MK Tolak Uji Materi Syarat Pendidikan Minimal Bagi Capres Dan Cawapres, Boleh Ikut Meskipun Hanya Tamat SMA dan Sederajat
Jakarta,4Menit.Com — Mahkamah Konstitusi (MK) akhirnya menolak permohonan uji materi yang mengajukan syarat pendidikan minimal sarjana strata satu (S1) bagi calon presiden dan wakil presiden. Putusan yang dibacakan pada Kamis (17/7/2025).
ini secara tegas memastikan bahwa syarat pendidikan paling rendah tetap sekolah menengah atas (SMA) atau sederajat, sehingga pintu pencalonan presiden terbuka lebar bagi seluruh warga negara tanpa harus memiliki gelar sarjana.
Dikutip dari Suara Jabar, Ketua MK Suhartoyo menegaskan, penolakan ini bukan sekadar mengakhiri wacana mengenai standar pendidikan bagi capres-cawapres, tetapi juga sebagai bentuk penegasan batas kewenangan antara yudikatif dan legislatif. MK menolak menjadi “super-legislator” yang mengatur kualifikasi pemimpin negara yang seharusnya menjadi domain mutlak politisi di parlemen.
Salah satu pertimbangan penting dalam putusan ini adalah bahwa menaikkan standar pendidikan menjadi S1 justru akan menghambat hak konstitusional warga negara untuk ikut serta dalam pemilihan umum sebagai calon pemimpin. Hakim Konstitusi Ridwan Mansyur menjelaskan bahwa ketentuan Pasal 169 huruf r Undang-Undang Pemilu yang menetapkan batas paling rendah tamat SMA bersifat inklusif, karena membuka ruang (salah satunya) bagi kandidat yang sudah menempuh pendidikan lebih tinggi. Menambah persyaratan justru mempersempit peluang bagi calon-calon potensial yang tidak memiliki gelar sarjana padahal mereka berprestasi serta berkompeten.
MK juga mengingatkan bahwa kapasitas kepemimpinan dan kemampuan seorang calon lebih tepat diuji melalui pencalonan oleh partai politik dan, yang paling utama, melalui pilihan rakyat di bilik suara. Dengan demikian, persyaratan pendidikan tidak boleh menjadi tolok ukur mutlak dalam menentukan siapa yang layak menjadi pemimpin negara.

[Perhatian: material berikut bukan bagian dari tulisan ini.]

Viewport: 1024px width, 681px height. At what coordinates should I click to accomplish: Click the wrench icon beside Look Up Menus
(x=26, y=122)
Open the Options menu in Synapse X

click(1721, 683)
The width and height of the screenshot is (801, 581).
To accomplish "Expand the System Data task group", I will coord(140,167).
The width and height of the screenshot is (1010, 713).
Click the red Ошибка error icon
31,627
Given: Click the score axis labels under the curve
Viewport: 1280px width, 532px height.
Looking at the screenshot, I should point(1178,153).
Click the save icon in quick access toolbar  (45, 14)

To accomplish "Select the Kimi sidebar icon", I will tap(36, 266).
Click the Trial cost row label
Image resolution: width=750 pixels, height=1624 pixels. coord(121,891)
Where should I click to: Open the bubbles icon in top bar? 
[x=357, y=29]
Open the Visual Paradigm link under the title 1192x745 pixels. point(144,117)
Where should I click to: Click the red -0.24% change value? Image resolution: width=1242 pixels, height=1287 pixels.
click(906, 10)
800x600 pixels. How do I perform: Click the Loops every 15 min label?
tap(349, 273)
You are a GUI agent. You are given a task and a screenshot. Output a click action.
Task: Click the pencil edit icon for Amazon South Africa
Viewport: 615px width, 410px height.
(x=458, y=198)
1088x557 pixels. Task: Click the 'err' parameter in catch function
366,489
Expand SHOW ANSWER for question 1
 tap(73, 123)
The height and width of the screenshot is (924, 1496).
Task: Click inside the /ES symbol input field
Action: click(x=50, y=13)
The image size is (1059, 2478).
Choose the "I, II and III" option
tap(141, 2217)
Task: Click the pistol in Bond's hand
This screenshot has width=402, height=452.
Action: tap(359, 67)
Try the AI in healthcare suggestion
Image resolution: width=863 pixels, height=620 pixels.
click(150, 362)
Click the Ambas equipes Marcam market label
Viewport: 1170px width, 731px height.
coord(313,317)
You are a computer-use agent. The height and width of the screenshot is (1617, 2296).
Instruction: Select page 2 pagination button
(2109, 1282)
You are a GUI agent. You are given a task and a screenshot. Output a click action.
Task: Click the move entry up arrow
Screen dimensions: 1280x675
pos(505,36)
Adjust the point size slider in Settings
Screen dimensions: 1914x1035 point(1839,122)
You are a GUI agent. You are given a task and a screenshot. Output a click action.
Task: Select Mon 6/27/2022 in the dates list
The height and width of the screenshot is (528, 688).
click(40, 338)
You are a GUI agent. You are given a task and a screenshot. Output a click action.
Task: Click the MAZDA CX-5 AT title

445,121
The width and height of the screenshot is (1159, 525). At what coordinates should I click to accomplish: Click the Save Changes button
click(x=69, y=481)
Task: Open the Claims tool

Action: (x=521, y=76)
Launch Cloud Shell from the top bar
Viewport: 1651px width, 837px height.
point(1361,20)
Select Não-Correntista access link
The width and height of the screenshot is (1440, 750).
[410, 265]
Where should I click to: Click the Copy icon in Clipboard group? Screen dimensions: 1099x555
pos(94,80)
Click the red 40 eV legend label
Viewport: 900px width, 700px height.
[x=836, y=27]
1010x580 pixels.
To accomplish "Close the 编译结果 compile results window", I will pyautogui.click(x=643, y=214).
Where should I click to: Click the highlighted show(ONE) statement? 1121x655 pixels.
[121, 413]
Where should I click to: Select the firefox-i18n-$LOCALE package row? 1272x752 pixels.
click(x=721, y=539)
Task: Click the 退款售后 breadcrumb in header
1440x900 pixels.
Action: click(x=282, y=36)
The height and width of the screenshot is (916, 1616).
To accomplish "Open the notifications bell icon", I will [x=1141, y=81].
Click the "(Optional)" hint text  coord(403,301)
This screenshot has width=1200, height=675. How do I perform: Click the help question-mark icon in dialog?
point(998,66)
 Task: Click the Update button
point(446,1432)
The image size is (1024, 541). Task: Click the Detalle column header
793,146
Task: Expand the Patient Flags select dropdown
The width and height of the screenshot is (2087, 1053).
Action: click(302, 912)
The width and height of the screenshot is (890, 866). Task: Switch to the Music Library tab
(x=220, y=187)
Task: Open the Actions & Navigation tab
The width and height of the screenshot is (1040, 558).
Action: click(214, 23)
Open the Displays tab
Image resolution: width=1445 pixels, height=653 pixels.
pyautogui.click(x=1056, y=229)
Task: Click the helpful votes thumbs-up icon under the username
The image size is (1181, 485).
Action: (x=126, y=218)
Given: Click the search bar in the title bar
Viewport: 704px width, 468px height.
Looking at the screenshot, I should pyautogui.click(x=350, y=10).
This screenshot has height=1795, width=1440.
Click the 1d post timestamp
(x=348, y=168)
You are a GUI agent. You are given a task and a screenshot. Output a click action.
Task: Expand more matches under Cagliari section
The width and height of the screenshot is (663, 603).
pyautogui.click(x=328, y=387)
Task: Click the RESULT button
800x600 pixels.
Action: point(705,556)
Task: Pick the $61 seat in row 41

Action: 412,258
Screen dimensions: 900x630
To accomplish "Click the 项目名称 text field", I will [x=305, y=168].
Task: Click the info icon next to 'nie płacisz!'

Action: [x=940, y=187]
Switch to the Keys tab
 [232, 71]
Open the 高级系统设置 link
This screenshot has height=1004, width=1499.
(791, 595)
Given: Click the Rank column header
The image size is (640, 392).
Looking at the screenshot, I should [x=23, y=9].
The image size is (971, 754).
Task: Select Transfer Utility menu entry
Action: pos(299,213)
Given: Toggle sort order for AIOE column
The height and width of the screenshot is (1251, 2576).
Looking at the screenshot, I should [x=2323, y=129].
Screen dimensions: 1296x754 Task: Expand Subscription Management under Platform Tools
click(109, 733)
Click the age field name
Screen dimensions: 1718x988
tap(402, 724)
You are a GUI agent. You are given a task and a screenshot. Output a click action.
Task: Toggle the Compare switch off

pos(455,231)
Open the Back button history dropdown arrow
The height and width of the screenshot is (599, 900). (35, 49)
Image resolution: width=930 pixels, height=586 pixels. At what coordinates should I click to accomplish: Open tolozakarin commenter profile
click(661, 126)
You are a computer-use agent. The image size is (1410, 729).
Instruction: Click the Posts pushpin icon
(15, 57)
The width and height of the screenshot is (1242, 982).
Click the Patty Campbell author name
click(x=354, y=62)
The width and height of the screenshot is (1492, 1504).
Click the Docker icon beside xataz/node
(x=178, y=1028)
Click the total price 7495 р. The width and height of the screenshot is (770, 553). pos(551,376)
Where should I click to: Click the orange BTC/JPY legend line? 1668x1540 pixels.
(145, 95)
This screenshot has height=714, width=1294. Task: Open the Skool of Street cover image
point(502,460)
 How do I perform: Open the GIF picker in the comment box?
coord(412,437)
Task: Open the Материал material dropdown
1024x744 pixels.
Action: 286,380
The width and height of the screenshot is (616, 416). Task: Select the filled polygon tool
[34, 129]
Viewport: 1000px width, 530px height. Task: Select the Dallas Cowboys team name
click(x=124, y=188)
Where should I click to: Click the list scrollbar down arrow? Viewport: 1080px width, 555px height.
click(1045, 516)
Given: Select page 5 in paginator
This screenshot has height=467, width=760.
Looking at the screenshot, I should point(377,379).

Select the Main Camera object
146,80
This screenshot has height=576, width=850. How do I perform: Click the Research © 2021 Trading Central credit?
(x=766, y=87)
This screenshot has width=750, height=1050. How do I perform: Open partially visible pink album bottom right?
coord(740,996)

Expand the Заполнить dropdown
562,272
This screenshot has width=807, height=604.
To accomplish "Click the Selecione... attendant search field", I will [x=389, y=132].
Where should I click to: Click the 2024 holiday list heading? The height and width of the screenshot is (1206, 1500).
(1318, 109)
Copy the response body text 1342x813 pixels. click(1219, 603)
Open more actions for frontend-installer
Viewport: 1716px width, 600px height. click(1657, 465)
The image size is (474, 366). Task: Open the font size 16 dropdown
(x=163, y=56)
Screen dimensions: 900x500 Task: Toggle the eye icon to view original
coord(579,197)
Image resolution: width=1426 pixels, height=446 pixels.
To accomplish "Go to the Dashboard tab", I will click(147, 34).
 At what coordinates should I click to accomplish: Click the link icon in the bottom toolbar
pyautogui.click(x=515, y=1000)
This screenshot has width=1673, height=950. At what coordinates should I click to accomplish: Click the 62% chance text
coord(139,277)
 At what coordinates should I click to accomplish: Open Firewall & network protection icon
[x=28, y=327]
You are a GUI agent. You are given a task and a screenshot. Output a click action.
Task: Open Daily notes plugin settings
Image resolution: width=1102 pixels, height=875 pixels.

Selain itu, MK dalam amar putusannya menegaskan bahwa persyaratan pendidikan minimal untuk capres dan cawapres saat ini telah sesuai dengan ketentuan Undang-Undang dan tidak bertentangan dengan konstitusi. Pasal 6 ayat (2) UUD 1945 mengatur bahwa syarat-syarat pencalonan dapat diatur lebih lanjut oleh undang-undang, sehingga kewenangan mengubah atau menetapkan kriteria tersebut berada pada legislatif. MK menyerahkan urusan tersebut kepada Dewan Perwakilan Rakyat dan pembentuk undang-undang terkait.
Putusan MK ini secara tidak langsung memberikan peluang bagi keberagaman calon presiden dan wakil presiden di Indonesia, tanpa mengintervensi pendidikan formal mereka. Selain itu, hal ini juga menjadi langkah penguatan demokrasi yang inklusif dan menjunjung tinggi hak politik seluruh warga negara.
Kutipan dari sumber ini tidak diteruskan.